I get all the concerns. I would have them too. Even her riding in cars with new drivers would be bothering me about a girl her age. There is so much to worry about with a young teen girl, just starting to date.
I think, if it was my daughter, I would first listen to my gut instinct on this. Then, if you do allow them to see each other I would but restrictions on that, and that would be with anyone she dated when she was only 15. I would ask that they did not see each other at his apartment, if he has one (not that they couldn't sneak around and go there but at least if you let it be known that you don't approve of that, I think that will at least put a bit of fear in both of them. Not that they couldn't do whatever it is they might do there, anywhere else.)
I would also limit the time they can spend together. Like maybe no dates on school nights or whatever. And curfews.
I would tell them "I will be watching." That you are not comfortable with this. And that there will be consquences to pay if they slip up.
Billy, the nost important thing is how a "boy" treats her. Does he respect her? Because she could date some real losers that are 16. And should a problem arise, maybe a 22 year old would act a bit more responsible than a 16 year old (and he has more driving experience. That new teenage driver and friends in cars things, scares the shit out of me.)
Billy, I was a 15 year old girl, raised by really strict parents. And I got pregant at that age. Teenagers, make mistakes, they sneak around, it is impossible to watch over them every minute, so, I think the best thing you can do here is, trust your daughter to handle this with some guidelines and control from you and see how it goes. It might work out beautifully or it might not. But that could be with a boy her own age.
That all said, remember Billy, you only spent a half hour with him. Keep your eyes open. If you see things you don't like, END IT.
This is a tough one. I know, it from both side, the teen girl and the parent. Good luck to you, Billy, you are a great dad to care so much, that you want to do the right thing.
Hugs.
Maureen

9:46 AM  
Anonymous Anonymous said...

Maybe be I am the only one that is not wavering on this issue. She is 15, it is your job to show her what is right or wrong..and this situation is wrong. If you cave in on your beliefs because she will just sneak around behind your back..well that is the easy way out. Lets say you do give her permission and it falls apart..which it will, what will stop her from wanting to date a 29 year old when she is 17? Bottom line, you can tell him you are keeping an eye on them because he is such a nice guy but really that is just a platitude to make you fell better about the situation. Unfortunately Billy you have to set the bar on this issue, and once you start lowering it watch out it is a slippery slope. I am sorry if I sound like a hard ass but this is a no brainer to me. Nobody said it was easy being a parent, sometime you have to make the hard calls.

11:43 AM  
Blogger just some dude said...

A truly good guy his age wouldn't be making time with a 15 year old. No exceptions.

4:41 PM  
Blogger Charlie said...

Go with your bad ju ju feeling. Its there for a reason. I would stick my ground if i was in the same position. He's too old, she's too young. A 22 year old should be looking at 22 year olds.
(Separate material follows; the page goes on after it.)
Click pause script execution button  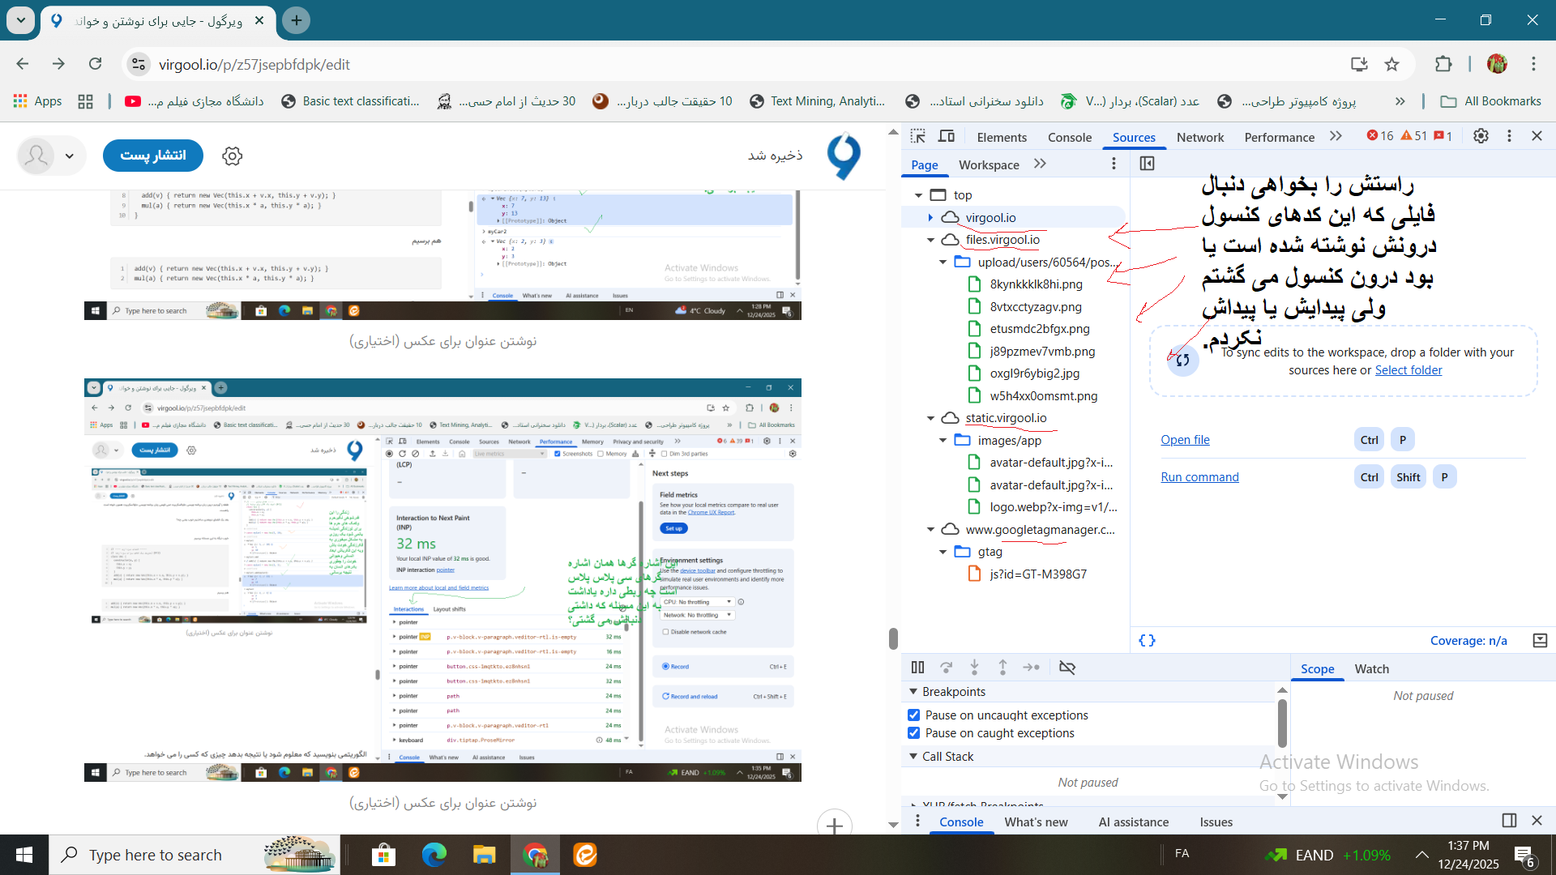917,667
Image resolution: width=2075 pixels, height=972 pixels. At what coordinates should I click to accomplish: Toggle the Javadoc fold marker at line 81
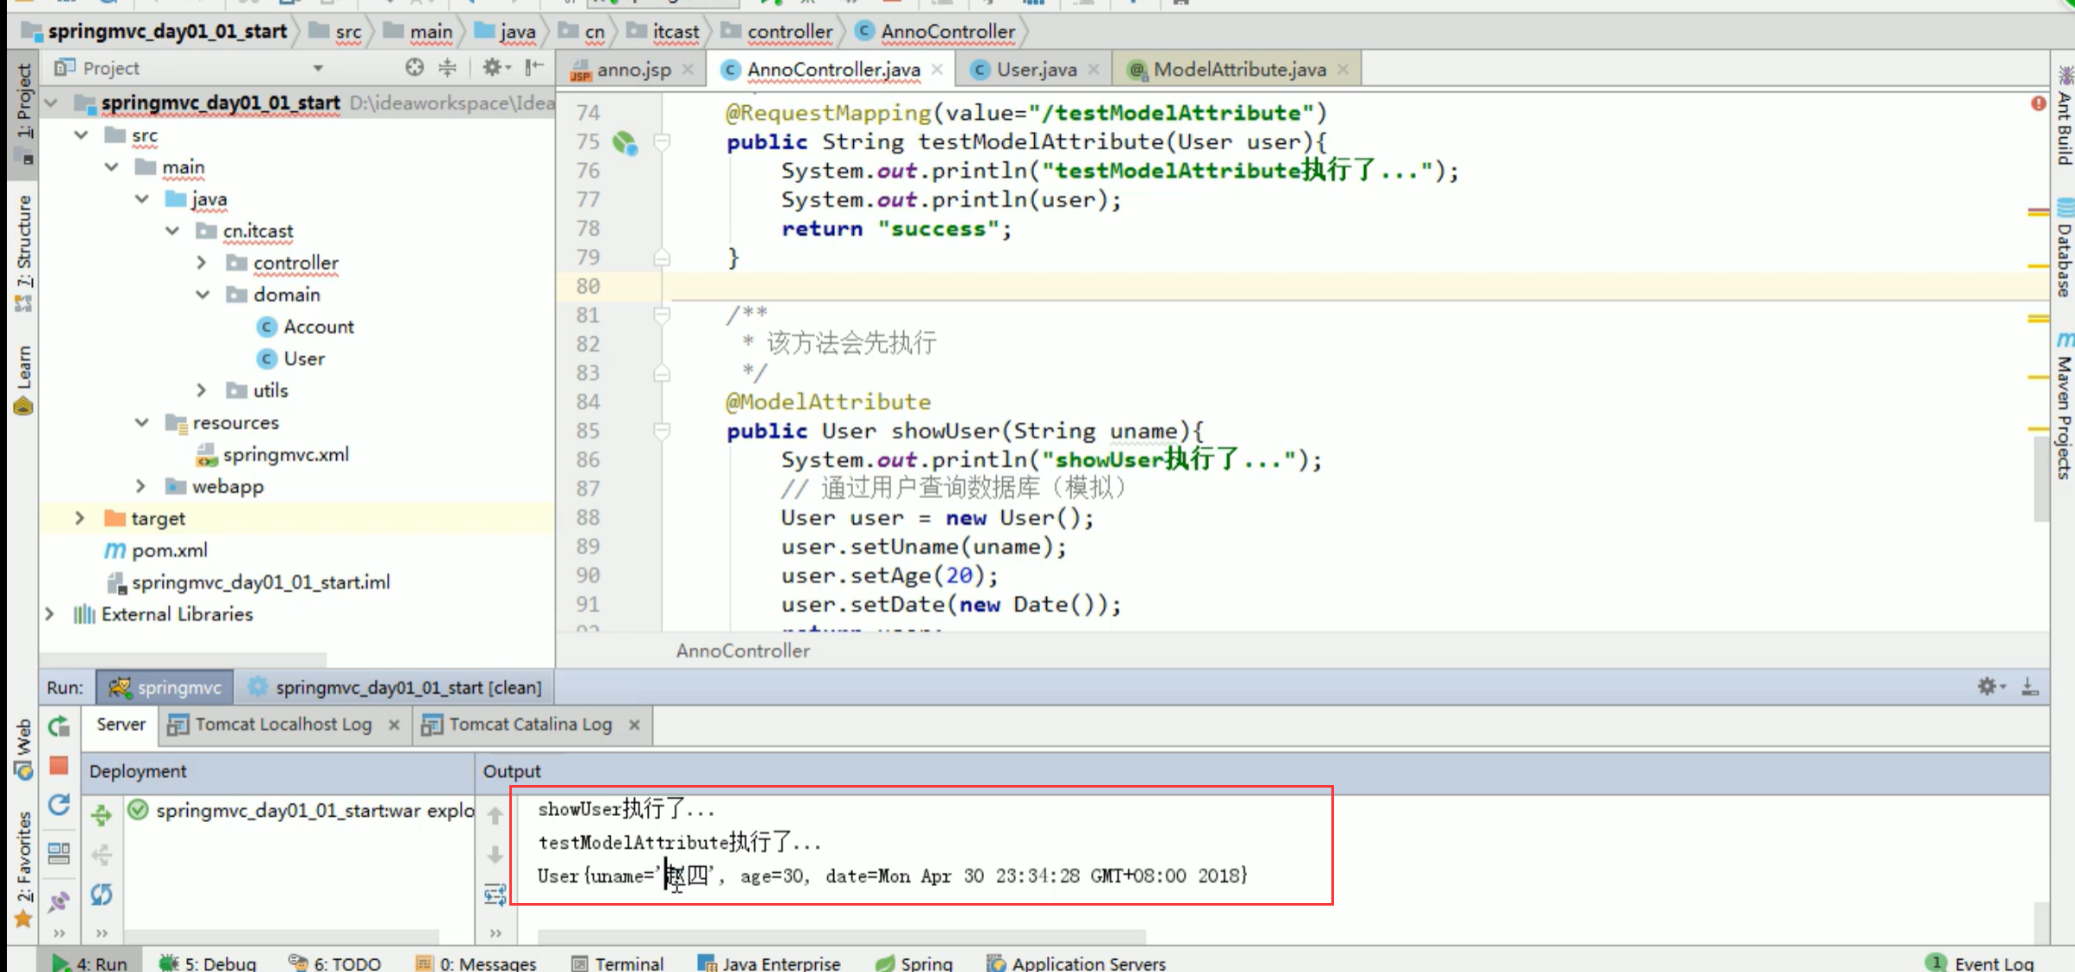[x=662, y=315]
Can i ask though..how old does she look/act?

And there's always a strong bond between daddy's and their girls. They do have to be allowed to grow up but she definitely needs you to be there to point her in the right direction. Hang in there.

5:55 AM  
Blogger Evening said...

OK, where are you? I am scared there was a murder in Florida and you are either the one in jail or the one that has been murdered. Update on the situation, Please.

(seems I had a slightly unpopular point of view on this subject.)